Consigne donnée 1
Répondez à ces questions d'après l'extrait sur l'accès à la propriété :
(a) Quels effets pervers accompagnent le rêve pavillonnaire ?
(b) Par quoi la norme de l'accès à la propriété est-elle bousculée ?
(c) Qu'est-ce qui renforce le besoin de flexibilité ?

Extrait du document
—————

Repenser l'accès à la propriété

Un nouveau pacte social

Alors que les prix de l’immobilier atteignent des sommets dans de nombreuses régions, et que les jeunes générations peinent à se projeter dans l’achat d’un bien, une question s’impose : faut-il repenser notre modèle d’accès à la propriété ? Pendant des décennies, devenir propriétaire a été perçu comme un passage obligé vers la stabilité, voire la réussite sociale. Pourtant, cette norme vacille, bousculée par la crise du logement, les mutations sociales et les impératifs écologiques.

Le rêve pavillonnaire s’est longtemps imposé comme un idéal. Or, il s’accompagne de nombreux effets pervers : étalement urbain, dépendance à la voiture, fracture territoriale. L’explosion des prix dans les grandes agglomérations exclut une part croissante de la population. Aujourd’hui, pour beaucoup de jeunes actifs, l’accession à la propriété est un mirage. Parallèlement, la précarité de l’emploi et la mobilité professionnelle renforcent le besoin de flexibilité. Le modèle du propriétaire à vie dans son logement ne correspond plus toujours aux aspirations contemporaines.

—————

Lignes de données

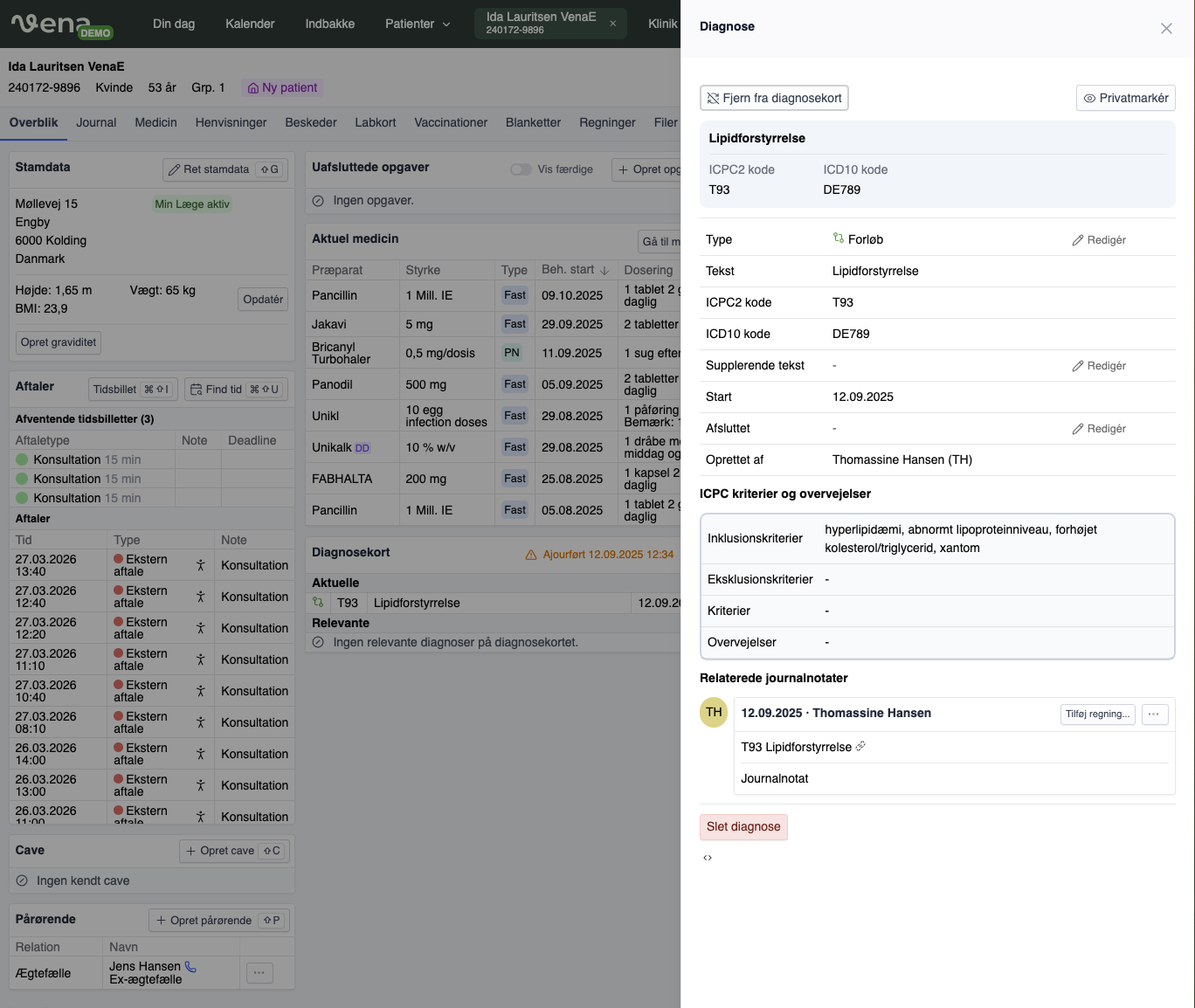The image size is (1195, 1008).
Task: Click Fjern fra diagnosekort button
Action: [x=774, y=98]
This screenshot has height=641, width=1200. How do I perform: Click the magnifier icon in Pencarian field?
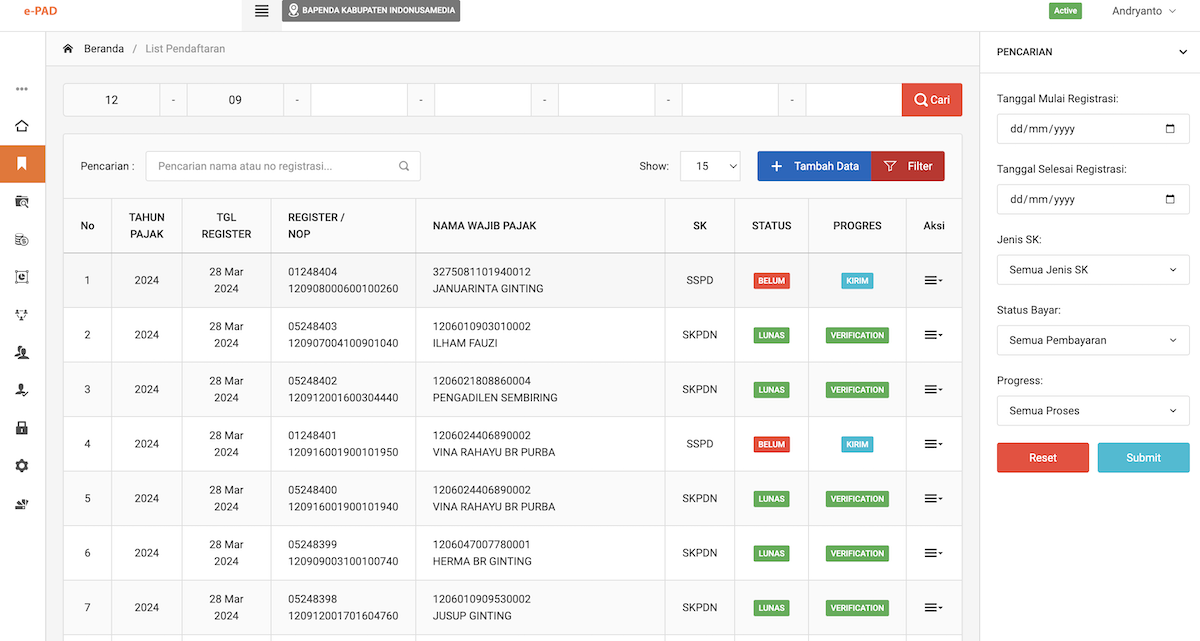coord(404,166)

—————

Consigne donnée 2
Réécrivez les lignes de données en substituant « magnifier icon » par « search icon », sans rien modifier d'autre. Laissez les images de côté dans votre réponse.

Réponse complète 1
(a) L'étalement urbain, la dépendance à la voiture et la fracture territoriale.
(b) Par la crise du logement, les mutations sociales et les impératifs écologiques.
(c) La précarité de l'emploi et la mobilité professionnelle.

Réponse complète 2
The image size is (1195, 1008).
Task: Click Fjern fra diagnosekort button
Action: [x=774, y=98]
This screenshot has height=641, width=1200. How do I perform: Click the search icon in Pencarian field?
coord(404,166)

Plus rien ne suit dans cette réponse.